* _Records shown_:
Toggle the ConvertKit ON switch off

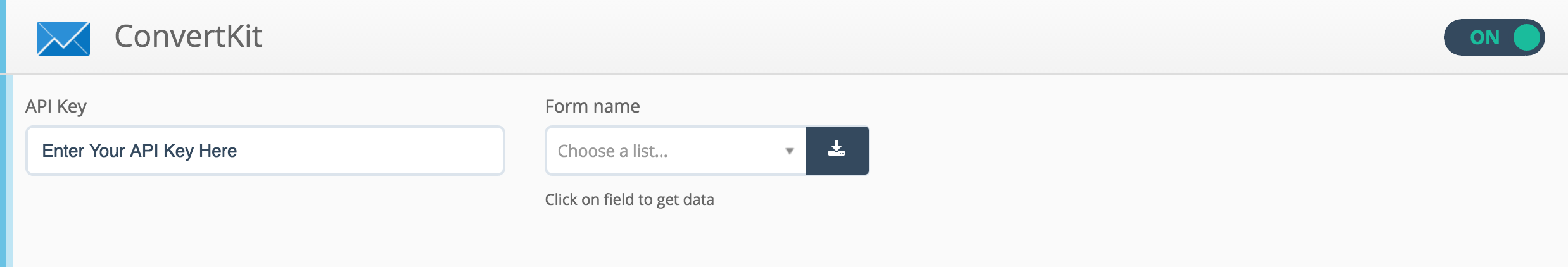[1494, 37]
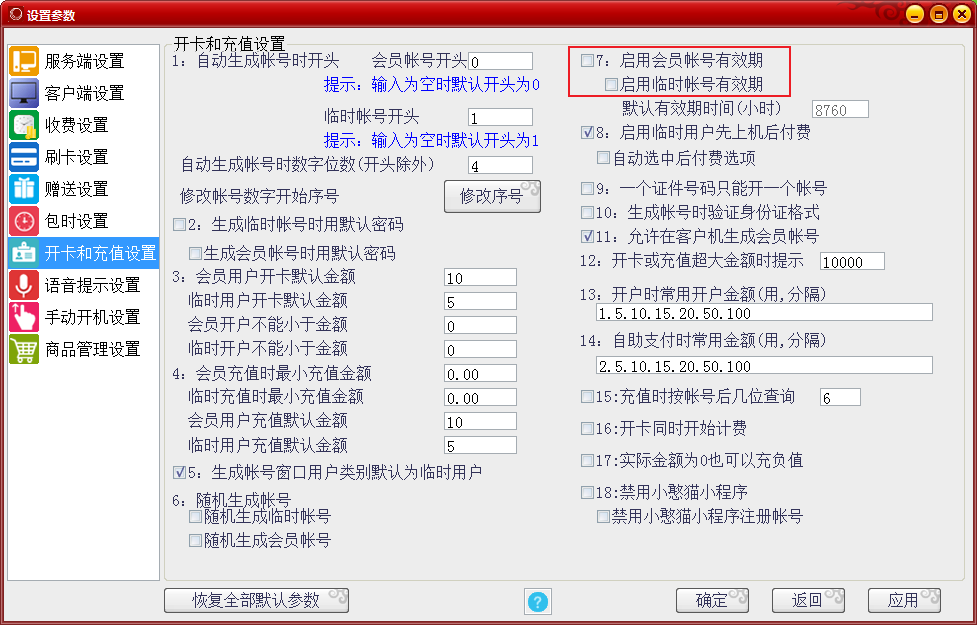This screenshot has height=625, width=977.
Task: Open 收费设置 clock icon
Action: 24,125
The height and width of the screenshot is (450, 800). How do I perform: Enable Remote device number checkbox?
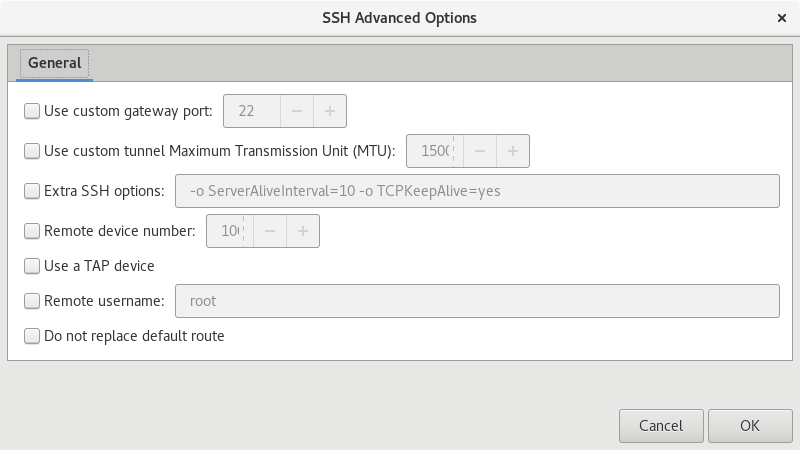pos(32,231)
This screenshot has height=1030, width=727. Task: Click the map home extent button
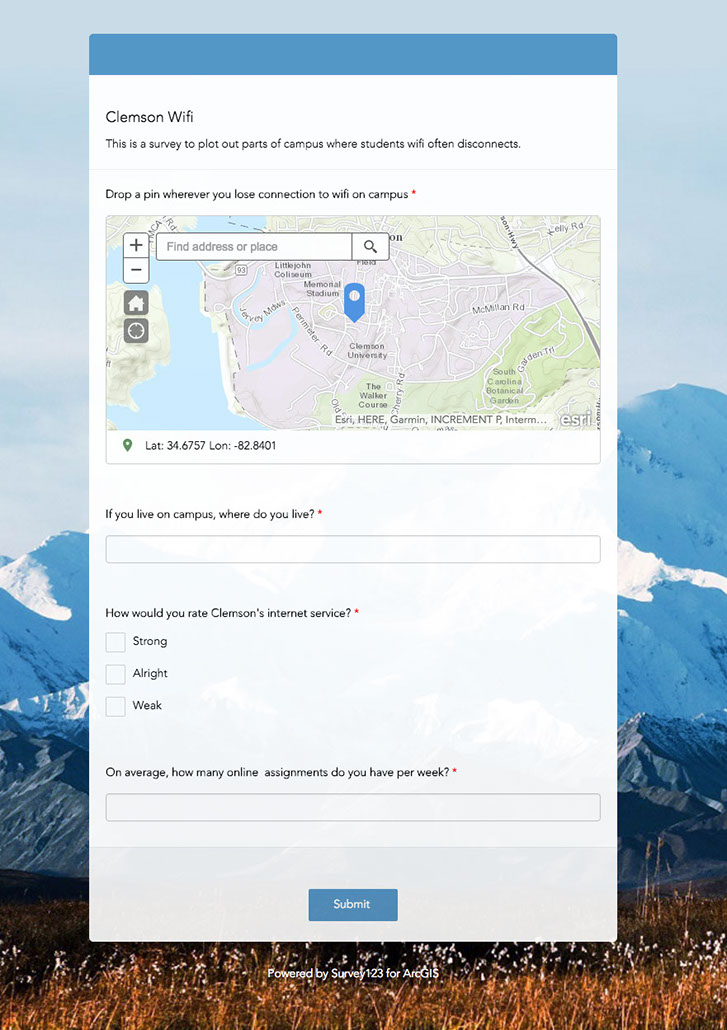(136, 303)
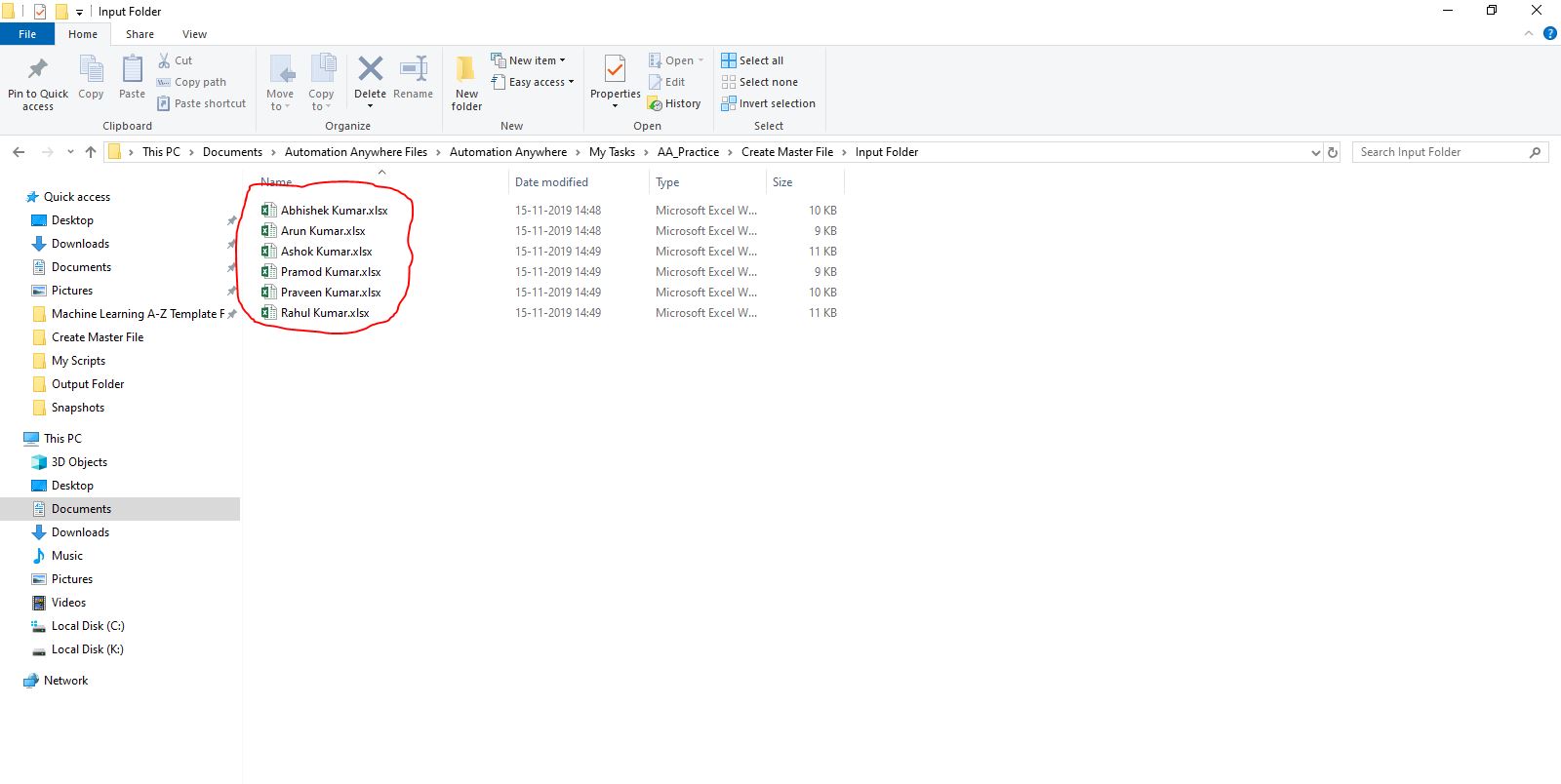
Task: Click the Rename icon in Organize group
Action: (x=414, y=68)
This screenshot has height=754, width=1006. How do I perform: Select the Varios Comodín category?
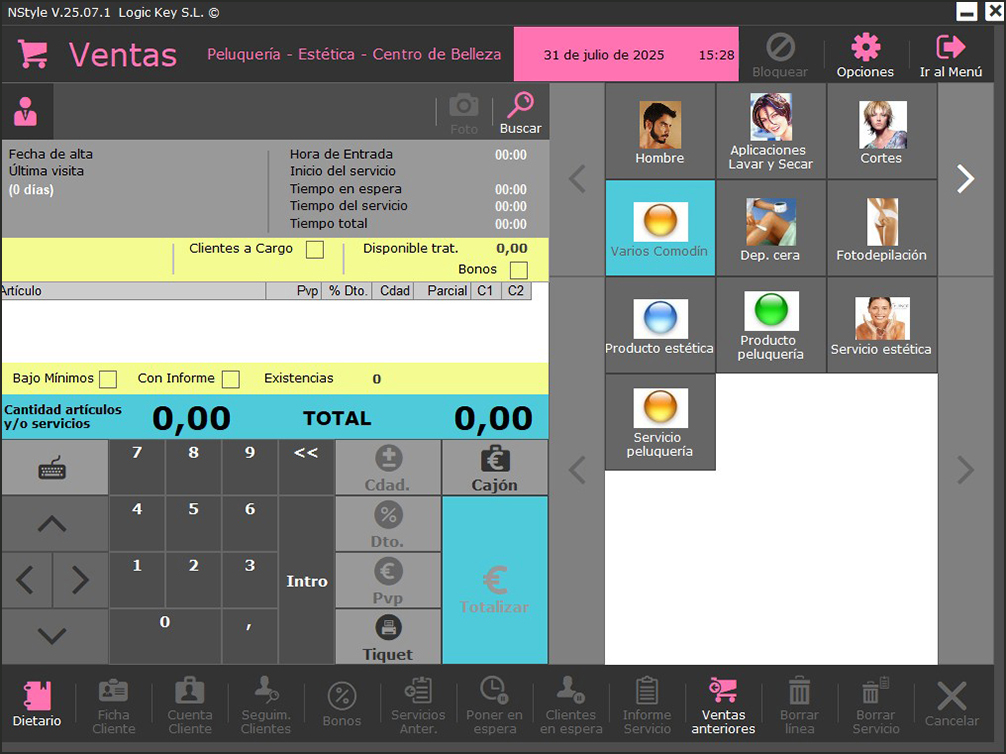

* _Problem description_:
The reply should repeat the listing above exactly and contain no pictures.

* _Response for this exercise_:
Toggle the ConvertKit ON switch off

[1494, 37]
This screenshot has height=625, width=977.
Task: Open 收费设置 clock icon
Action: 24,125
The height and width of the screenshot is (450, 800). How do I perform: Enable Remote device number checkbox?
pos(32,231)
This screenshot has height=1030, width=727. Task: Click the map home extent button
(136, 303)
Task: Click the Rename icon in Organize group
Action: (x=414, y=68)
This screenshot has height=754, width=1006. How do I perform: Select the Varios Comodín category?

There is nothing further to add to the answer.